## Task
Transcribe exactly, and only, the lines that fall between the line containing "285x379 pixels." and the last line of the material, both ends included, omitting any pictures.

[Record extracts — start]

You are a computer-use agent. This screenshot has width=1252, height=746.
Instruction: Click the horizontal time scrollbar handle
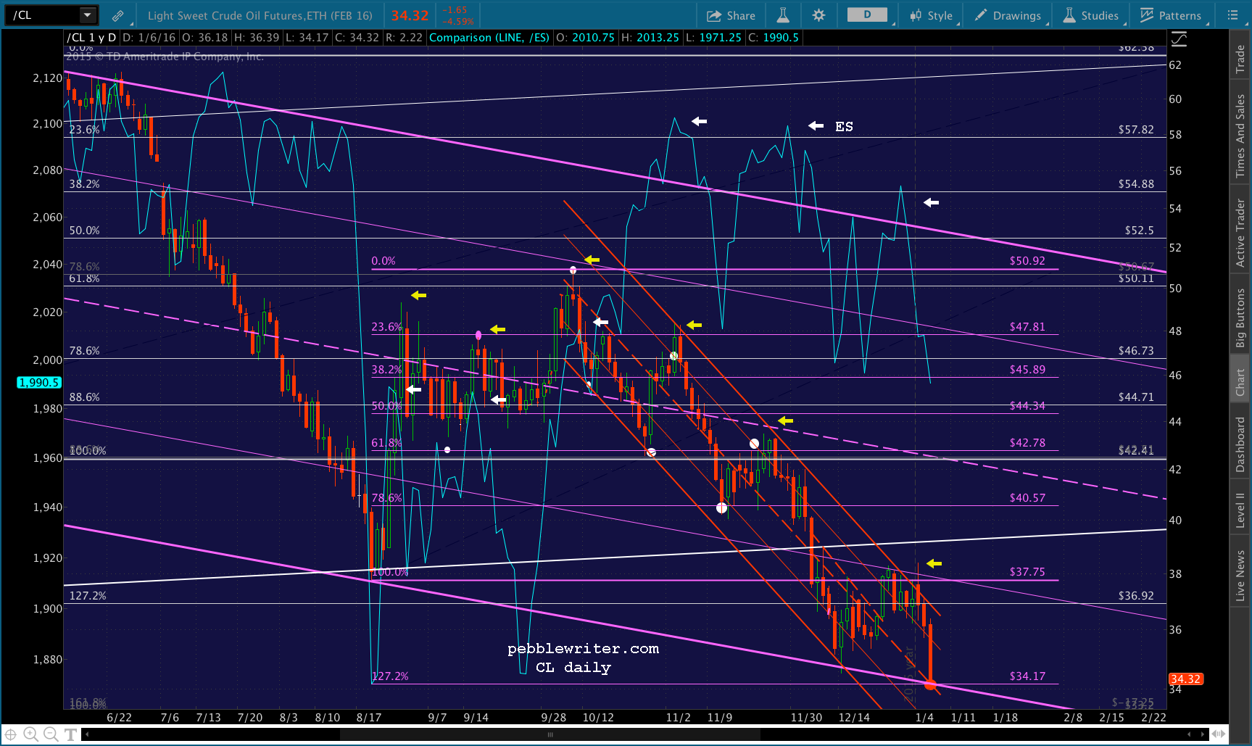(x=550, y=734)
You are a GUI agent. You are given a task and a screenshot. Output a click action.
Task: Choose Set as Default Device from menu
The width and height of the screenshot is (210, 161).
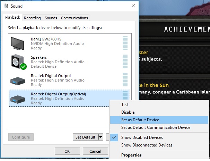point(140,120)
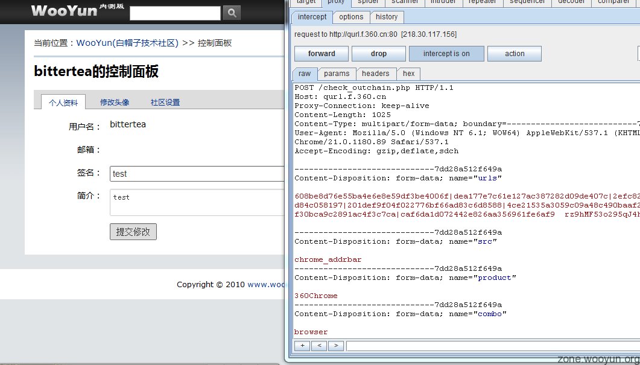Select the hex view tab
This screenshot has height=365, width=640.
click(409, 74)
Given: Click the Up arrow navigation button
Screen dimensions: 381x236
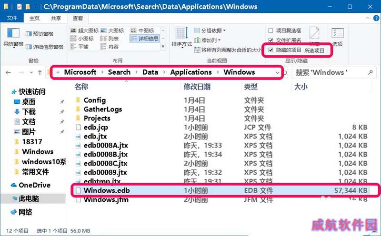Looking at the screenshot, I should 40,72.
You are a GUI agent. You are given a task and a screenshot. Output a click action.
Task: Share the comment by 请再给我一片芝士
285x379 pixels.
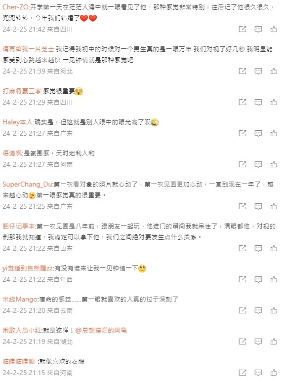coord(243,71)
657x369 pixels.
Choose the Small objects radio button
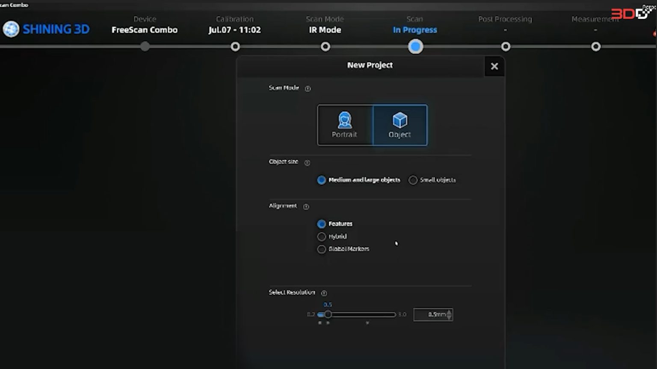pyautogui.click(x=413, y=180)
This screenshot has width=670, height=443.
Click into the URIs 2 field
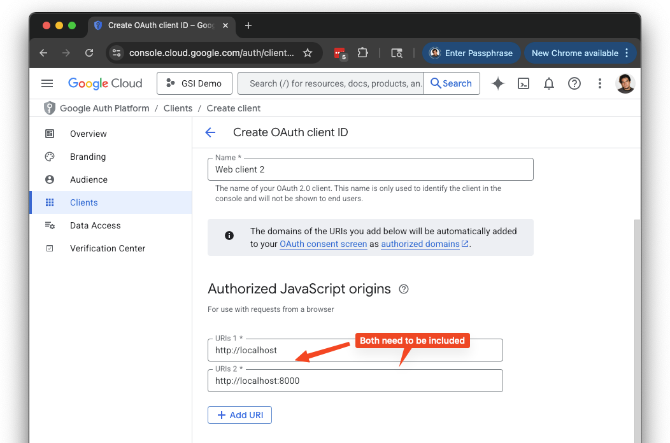355,381
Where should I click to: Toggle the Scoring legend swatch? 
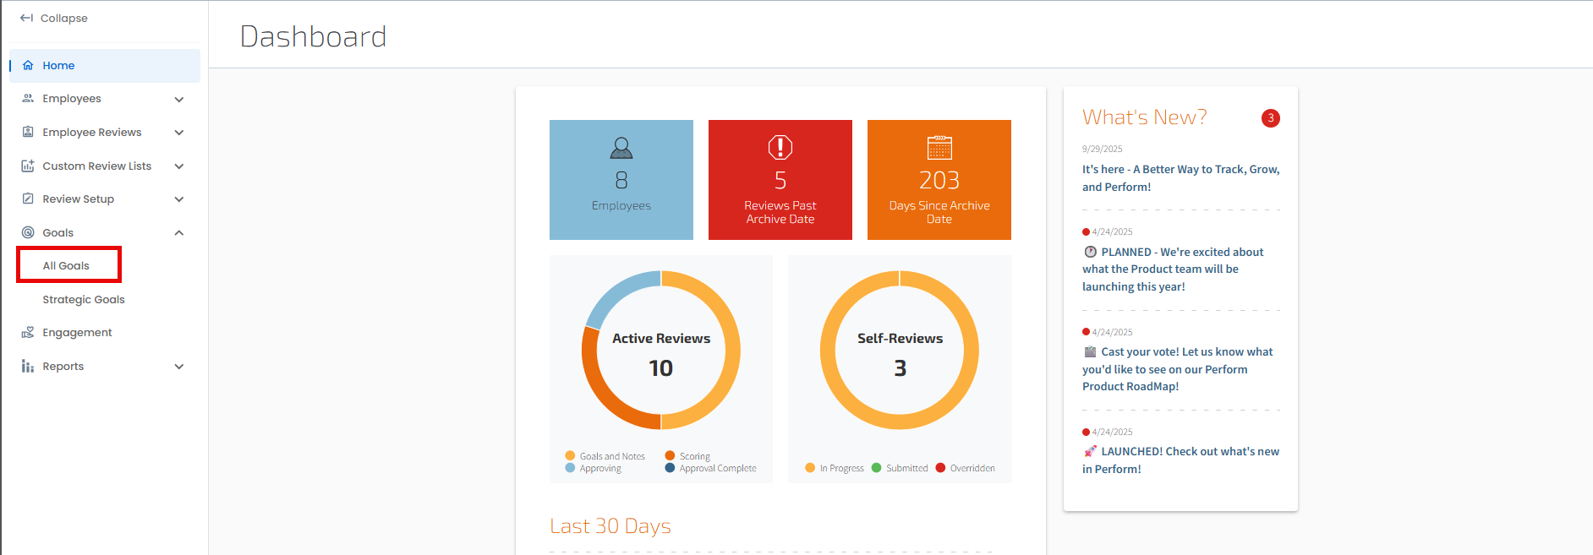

[Record extracts — finish]

## Result of this task
285x379 pixels.
coord(243,71)
657x369 pixels.
Choose the Small objects radio button
pyautogui.click(x=413, y=180)
This screenshot has width=670, height=443.
Click into the URIs 2 field
355,381
Where should I click to: Toggle the Scoring legend swatch? 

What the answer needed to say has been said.